Terribilis est locus iste: hic domus Dei est, et porta caeli[11]; и в самом деле, он наводит страх, дом, где пребывает Господь, врата Неба!
Некоторые из статуй, на которые монах осмеливался взглянуть, казались живыми. В нескольких ярдах слева от него стояли полные боевые доспехи. Стальная рукавица держала древко блистающего боевого копья. Все то время пока брат Френсис в благоговении стоял на коленях, на шлеме не шевельнулось ни одно перо из плюмажа. Дюжина таких же закованных в броню рыцарей стояла вдоль стен. И только увидев, как слепень вьется над прорезью шлема, Френсис заподозрил, что оболочка статуй содержит в себе живого человека. Глаз его не замечал ни малейшего движения, но доспехи издали легкий металлический скрип, когда слепень наконец добрался до своей цели.

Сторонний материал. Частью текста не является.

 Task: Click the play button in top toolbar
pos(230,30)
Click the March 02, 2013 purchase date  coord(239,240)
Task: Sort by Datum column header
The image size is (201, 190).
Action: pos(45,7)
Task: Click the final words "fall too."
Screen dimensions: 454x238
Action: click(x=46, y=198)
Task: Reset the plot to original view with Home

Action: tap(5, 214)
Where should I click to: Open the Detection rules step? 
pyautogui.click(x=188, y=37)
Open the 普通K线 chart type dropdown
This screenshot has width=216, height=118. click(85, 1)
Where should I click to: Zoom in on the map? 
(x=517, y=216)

Здесь располагалась папская гвардия, готовая к рыцарским битвам, маленькая личная армия Первого Наместника Божьего.
Капитан гвардии совершал обход своих людей. Только тогда статуя шевельнулась в первый раз. Приветствуя начальство, поднялось забрало. Капитан задумчиво помедлил и, прежде чем проследовать дальше, пустил в ход свой шарф, согнав слепня с бесстрастного лица внутри шлема. Статуя опустила забрало и снова застыла в каменной неподвижности.
Величественный интерьер базилики был тут же заполнен толчеей пилигримов. Толпы были хорошо организованы и заботливо управляемы, но было видно, что они чувствовали себя здесь чужаками. Большинство из людей старались ступать на цыпочках, производя как можно меньше звуков и не привлекая к себе ничьего внимания, чем заметно отличались от клириков Нового Рима.

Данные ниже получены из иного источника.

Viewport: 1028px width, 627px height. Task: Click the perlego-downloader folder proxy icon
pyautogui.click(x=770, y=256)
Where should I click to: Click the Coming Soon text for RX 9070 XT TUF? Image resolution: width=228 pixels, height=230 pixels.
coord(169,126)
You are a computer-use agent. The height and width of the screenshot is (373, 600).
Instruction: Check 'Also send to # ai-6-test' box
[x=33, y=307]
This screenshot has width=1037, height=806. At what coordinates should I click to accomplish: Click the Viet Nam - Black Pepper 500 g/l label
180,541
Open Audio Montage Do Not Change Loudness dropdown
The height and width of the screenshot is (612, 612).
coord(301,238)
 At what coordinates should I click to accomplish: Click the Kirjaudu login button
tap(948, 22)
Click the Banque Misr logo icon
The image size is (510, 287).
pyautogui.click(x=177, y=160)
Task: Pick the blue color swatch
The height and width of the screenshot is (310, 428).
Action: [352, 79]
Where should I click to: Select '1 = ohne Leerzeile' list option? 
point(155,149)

Внезапно базилика наполнилась бряцаньем оружия — когда стража поднялась и застыла. Появилась еще одна группа закованных в железо статуй; войдя в святилище, они опустились на одно колено, преклоняя перед алтарем древки копий, прежде чем занять свои посты. Двое из них встали рядом с папским троном. Третий опустился на колени с его правой стороны и остался коленопреклоненным, держа в поднятых руках меч святого Петра. И снова все застыло в неподвижности, если не считать пляшущего пламени свечей на алтаре.
Напряженное молчание внезапно разорвали торжественные звуки труб.

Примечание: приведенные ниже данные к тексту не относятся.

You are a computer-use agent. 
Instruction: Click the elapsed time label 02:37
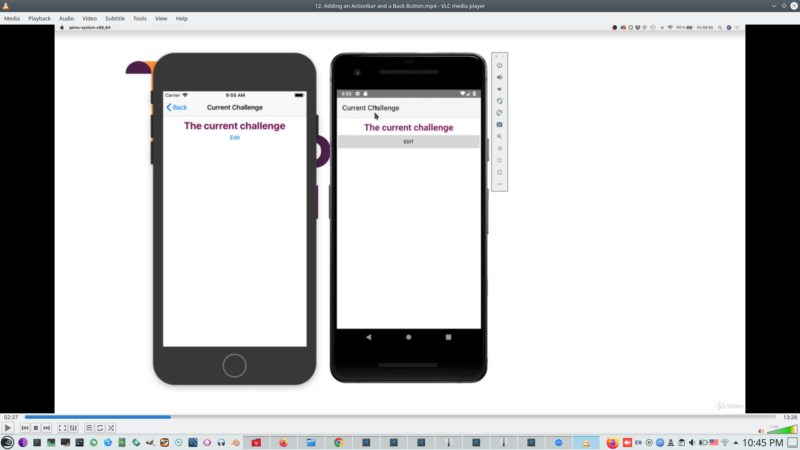11,417
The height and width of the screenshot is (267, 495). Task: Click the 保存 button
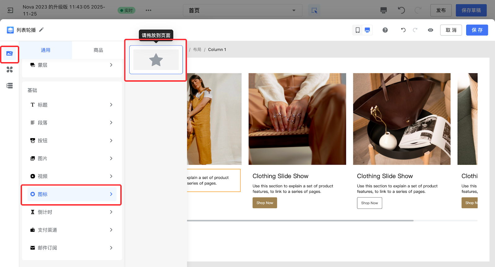pos(477,30)
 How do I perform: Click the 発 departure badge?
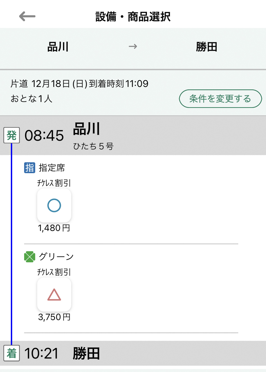12,135
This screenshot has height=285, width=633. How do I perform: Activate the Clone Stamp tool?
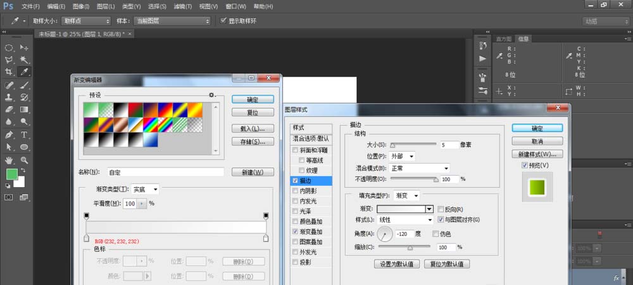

Мощь их росла и поднималась, пока всем присутствующим не стало казаться, что медные вопли раздаются у каждого в ушах.
Звуки эти служили не музыке, а благовещению. Начавшись на низких нотах, они росли, пока их мощь не заставила зашевелиться волосы на голове у монаха, и в базилике, как показалось ему, не осталось ничего, кроме заполнивших ее звуков.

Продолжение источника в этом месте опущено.